The Next-gen Databases [closed]
Asked Answered
K

8

55

I'm learning traditional Relational Databases (with PostgreSQL) and doing some research I've come across some new types of databases. CouchDB, Drizzle, and Scalaris to name a few, what is going to be the next database technologies to deal with?

Kellie answered 12/11, 2008 at 2:2 Comment(5)
Could someone please update this question to refer to "databases" instead of "SQL"?Flexure
Even though randin is using the term SQL incorrectly, I think that change would be against the spirit of peer editing.World
too late.. sorry Bill.
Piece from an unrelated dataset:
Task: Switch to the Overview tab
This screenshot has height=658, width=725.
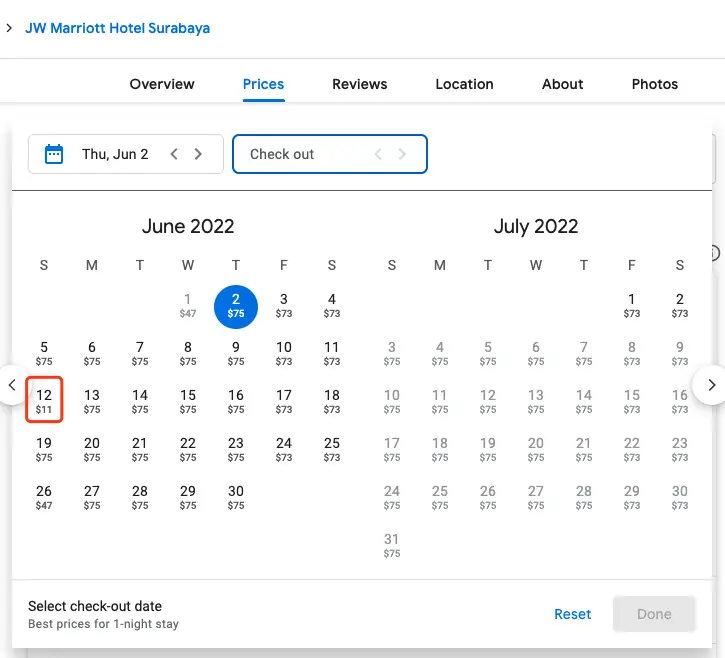Action: coord(162,84)
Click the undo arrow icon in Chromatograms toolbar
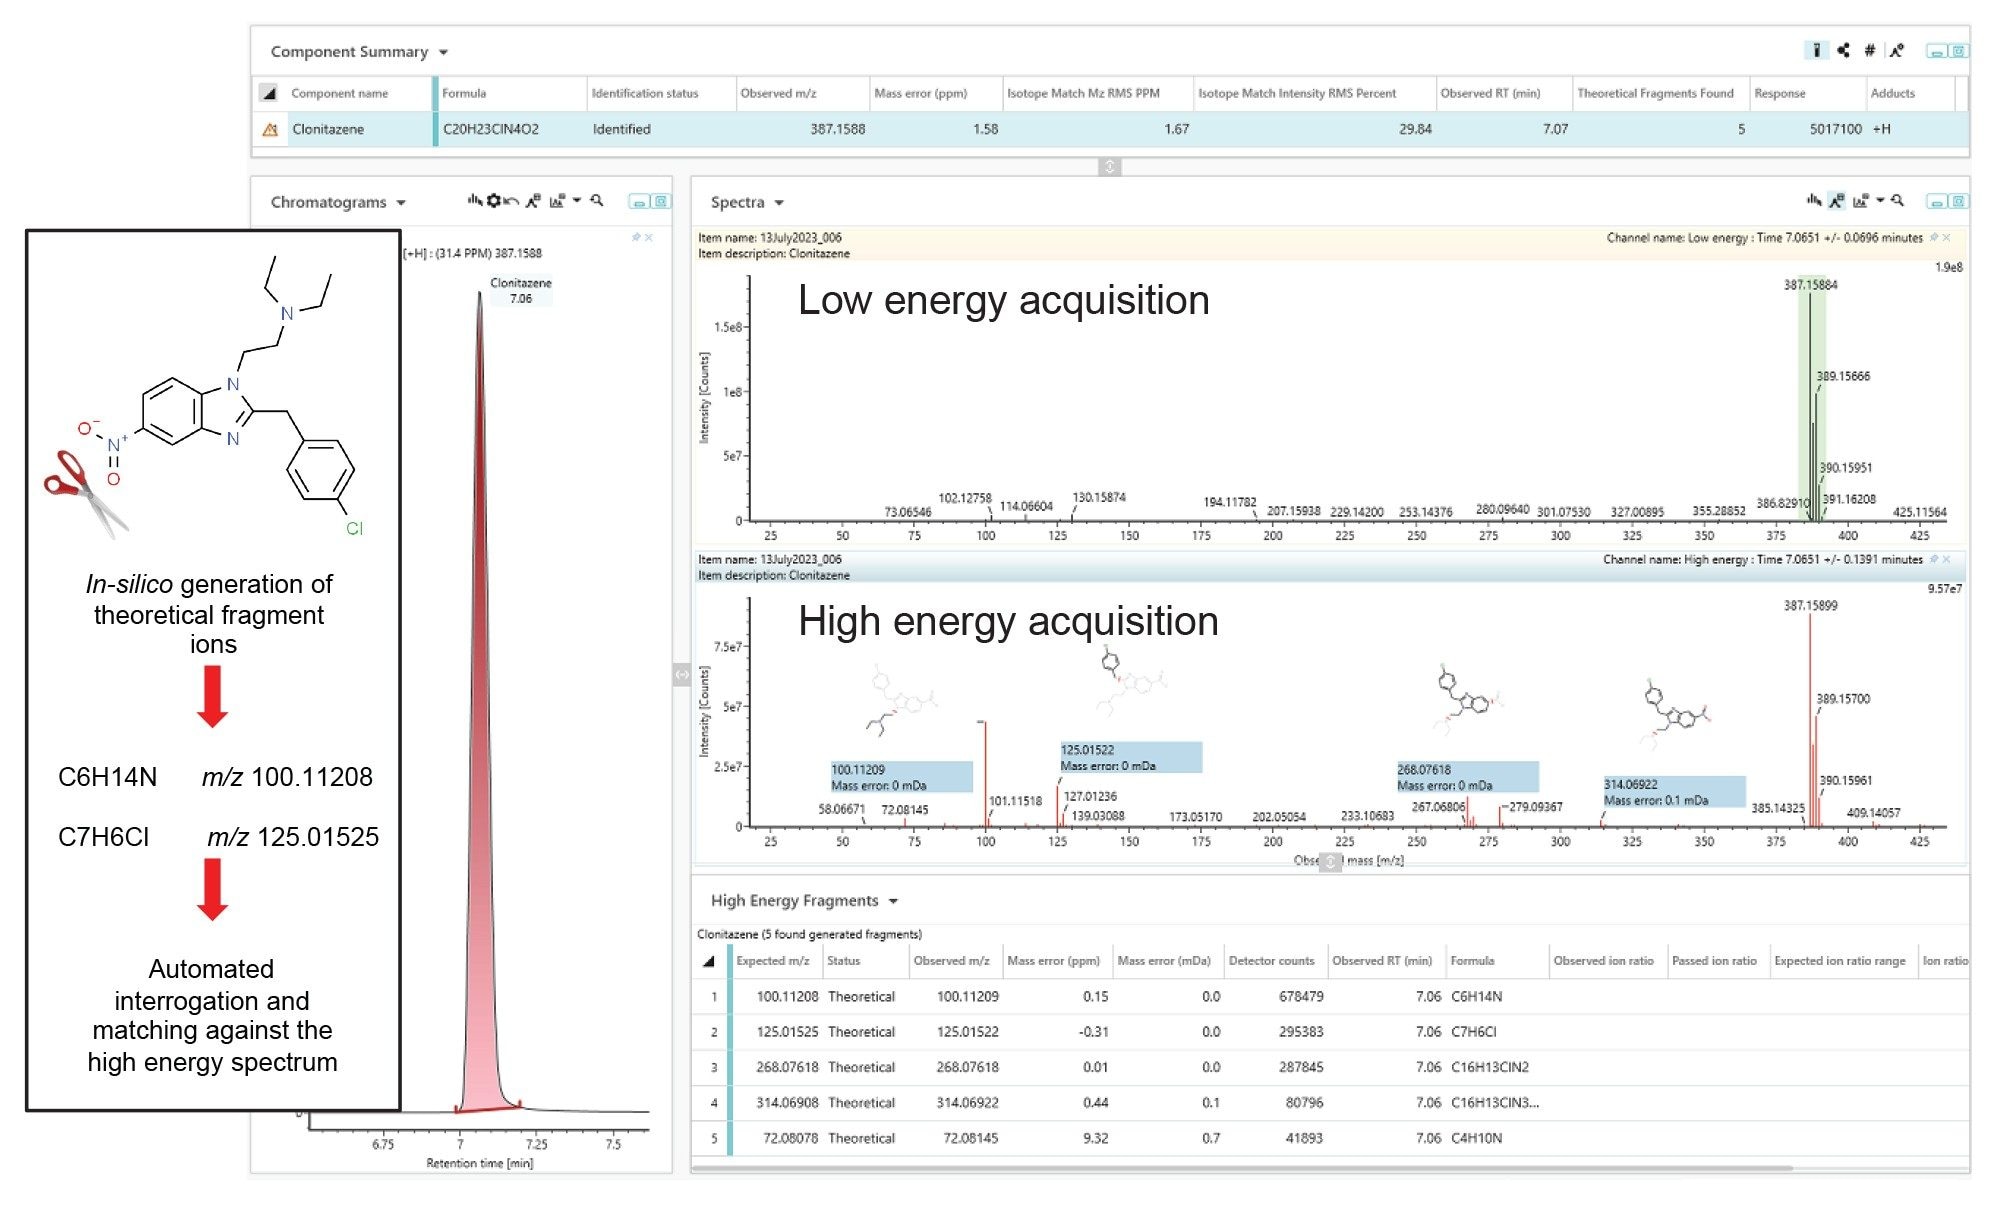Image resolution: width=2000 pixels, height=1205 pixels. [x=511, y=201]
Feel free to roll back my edit if you feel strongly. I made my change before you posted your comment. I think rephrasing it the way I did is both educational to the OP and more useful to the community.Gibe
Well, it's good to be correct. A tech writer friend of mine said, "you can't get the right answers unless you ask the right questions."World
Ah, sorry about the misleading question, my knowledge of SQL and databases was non-existent when I asked the question.Kellie
W
105

I would say next-gen database, not next-gen SQL.

SQL is a language for querying and manipulating relational databases. SQL is dictated by an international standard. While the standard is revised, it seems to always work within the relational database paradigm.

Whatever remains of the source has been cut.